I’ve spent 20 years working with school districts, school leaders, educators and with students helping develop resiliency and building their inner strength. These are the durable, lifelong skills that not just help a student get the most from college, but are the skills that also shape their careers and form the basis for fulfillment and satisfaction.
Quite literally, resiliency is the ability to recover from or adjust easily to adversity or change. Resiliency also sets the founding for creating one’s own life, reactions and opportunities.
Let’s focus on change first. Change happens when you planned on something, and it just doesn’t turn out the way you expected. Resiliency is about what you do then. We’re helping our scholars understand that it’s when something you counted on doesn’t work out is precisely the moment to let your ego go, and take a close look at the “why.” You also leave room for the possibility that something better may take its place and to keep your mind and heart open to the possibility.
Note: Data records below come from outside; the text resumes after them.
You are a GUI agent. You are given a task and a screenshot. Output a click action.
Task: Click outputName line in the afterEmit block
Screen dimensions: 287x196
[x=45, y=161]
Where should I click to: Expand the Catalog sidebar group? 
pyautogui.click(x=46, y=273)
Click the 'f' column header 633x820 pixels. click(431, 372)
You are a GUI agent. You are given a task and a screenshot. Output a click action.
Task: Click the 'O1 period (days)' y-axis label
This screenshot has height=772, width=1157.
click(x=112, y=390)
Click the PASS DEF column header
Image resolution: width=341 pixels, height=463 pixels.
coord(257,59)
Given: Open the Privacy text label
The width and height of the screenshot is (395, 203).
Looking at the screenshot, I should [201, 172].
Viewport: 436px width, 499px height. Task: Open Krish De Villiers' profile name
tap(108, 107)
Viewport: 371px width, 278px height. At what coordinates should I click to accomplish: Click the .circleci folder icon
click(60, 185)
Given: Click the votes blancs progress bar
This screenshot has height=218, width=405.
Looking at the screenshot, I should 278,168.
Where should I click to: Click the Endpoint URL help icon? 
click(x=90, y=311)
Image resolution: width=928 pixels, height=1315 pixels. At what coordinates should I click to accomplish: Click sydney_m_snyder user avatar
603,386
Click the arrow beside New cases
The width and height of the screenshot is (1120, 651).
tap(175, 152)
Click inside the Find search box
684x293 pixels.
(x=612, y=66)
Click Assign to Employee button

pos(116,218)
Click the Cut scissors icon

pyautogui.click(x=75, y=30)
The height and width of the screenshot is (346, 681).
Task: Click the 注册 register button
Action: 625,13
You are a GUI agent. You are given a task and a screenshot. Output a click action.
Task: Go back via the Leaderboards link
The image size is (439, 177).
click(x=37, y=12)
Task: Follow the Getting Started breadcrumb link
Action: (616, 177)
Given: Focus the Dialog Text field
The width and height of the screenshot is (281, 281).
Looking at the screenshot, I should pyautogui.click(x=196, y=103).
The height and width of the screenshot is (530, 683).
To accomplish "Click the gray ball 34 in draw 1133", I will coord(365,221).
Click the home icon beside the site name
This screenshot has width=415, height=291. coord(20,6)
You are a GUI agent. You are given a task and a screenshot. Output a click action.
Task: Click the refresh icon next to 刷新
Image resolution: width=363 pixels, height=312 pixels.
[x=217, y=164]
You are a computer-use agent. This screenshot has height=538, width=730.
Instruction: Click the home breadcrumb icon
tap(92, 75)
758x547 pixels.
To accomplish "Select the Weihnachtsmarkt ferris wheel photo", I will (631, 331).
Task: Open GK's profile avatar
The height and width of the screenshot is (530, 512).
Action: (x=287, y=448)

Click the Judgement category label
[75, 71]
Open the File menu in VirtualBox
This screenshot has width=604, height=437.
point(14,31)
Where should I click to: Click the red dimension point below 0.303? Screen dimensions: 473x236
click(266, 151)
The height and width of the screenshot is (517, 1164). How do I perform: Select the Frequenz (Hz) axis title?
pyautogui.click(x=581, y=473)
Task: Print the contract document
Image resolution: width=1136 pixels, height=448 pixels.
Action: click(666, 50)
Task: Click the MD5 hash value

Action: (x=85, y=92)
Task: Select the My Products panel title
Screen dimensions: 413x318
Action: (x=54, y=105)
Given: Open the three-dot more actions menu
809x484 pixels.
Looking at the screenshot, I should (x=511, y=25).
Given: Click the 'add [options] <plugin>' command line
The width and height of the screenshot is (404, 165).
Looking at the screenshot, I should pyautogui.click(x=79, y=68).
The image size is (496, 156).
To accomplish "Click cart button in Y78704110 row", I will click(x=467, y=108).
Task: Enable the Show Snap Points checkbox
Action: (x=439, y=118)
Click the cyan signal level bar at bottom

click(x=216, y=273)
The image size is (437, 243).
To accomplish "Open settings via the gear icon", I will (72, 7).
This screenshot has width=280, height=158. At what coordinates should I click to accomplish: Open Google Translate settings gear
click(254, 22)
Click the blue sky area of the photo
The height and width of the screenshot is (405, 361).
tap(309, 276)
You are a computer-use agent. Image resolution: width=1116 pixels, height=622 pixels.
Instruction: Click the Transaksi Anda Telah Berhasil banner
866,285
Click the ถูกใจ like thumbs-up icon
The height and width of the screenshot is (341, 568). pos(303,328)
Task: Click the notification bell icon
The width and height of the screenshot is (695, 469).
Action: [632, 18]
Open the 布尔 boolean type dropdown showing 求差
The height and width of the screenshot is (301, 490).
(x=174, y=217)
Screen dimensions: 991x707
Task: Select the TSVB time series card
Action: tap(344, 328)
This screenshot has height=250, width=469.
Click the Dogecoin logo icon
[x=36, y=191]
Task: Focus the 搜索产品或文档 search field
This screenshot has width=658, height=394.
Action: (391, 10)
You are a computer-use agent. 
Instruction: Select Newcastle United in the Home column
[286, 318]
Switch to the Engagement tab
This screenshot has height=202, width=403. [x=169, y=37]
To help these talented students develop their skills at seeing this unexpected turn of events as simply data – data that can help them respond effectively. Some of these students have remarked that their favorite classes have not necessarily been the classes they got the best grades in, but were the classes that challenged them. That they worked hard at. Some of them even acknowledged that they didn’t do as well in these classes as some easier ones. But they loved the subject so much it was worth it.
We reviewed emotional resilience and social-emotional skills. I asked the scholars where they were struggling most – at this very trying time – and assured them struggling uncertainty and change is a lifelong journey.
- Mental strength — why it’s essential to train your mind to focus on what’s important. That the average person’s mind is awash in more than 90,000 thoughts a day, and how helpful it is to train your mind to listen to the thoughts that really matter to what you’re working on.
- Emotional resilience — why it’s important to know when you are operating with a survival mentality and when you’re operating with broader decision making skills. As important, we discuss how to de-escalate yourself from this survival “brain hijack” to create your own calm and psychological safety.
- Your Beliefs About Yourself — why setting boundaries with oneself is so grounding and important. Our beliefs about ourselves – accurate or not – drive our thoughts, emotions, behavior and results. We discussed what beliefs they had about themselves, and whether these beliefs are working for or against their goals.
In the hour spent with the scholars, I was so excited to hear from them, to see and hear them taking risks to share their thoughts and feelings. I’m so excited to begin this journey with them, to help them develop resiliency, placing this in the context of creating a stronger inner self, and sense of self. When we contribute from a strong sense of our inner selves, that’s when we begin to fully live our lives and contribute to our communities and to the world in the most meaningful way. That is also when we derive the most joy from our work and our lives.
Over the coming summer Diamante Scholars session, I’ll be returning twice more.
Next we will discuss how failure is simply progress towards a goal and that perfection can be your worst enemy when you are learning and growing. And related to that, the freedom you feel when you let your ego go, let your defenses down, and simply look at what you are learning whether in success or failure.
Our third session will focus on how to navigate conflict and how to achieve resolution in circumstances where conflict occurs. This can be as simple as a disagreement with a lab partner about how to approach an assignment, to a disagreement with a superior when in a job situation. We’ll be spending our time helping the scholars develop strong skills to constructively deal with conflict.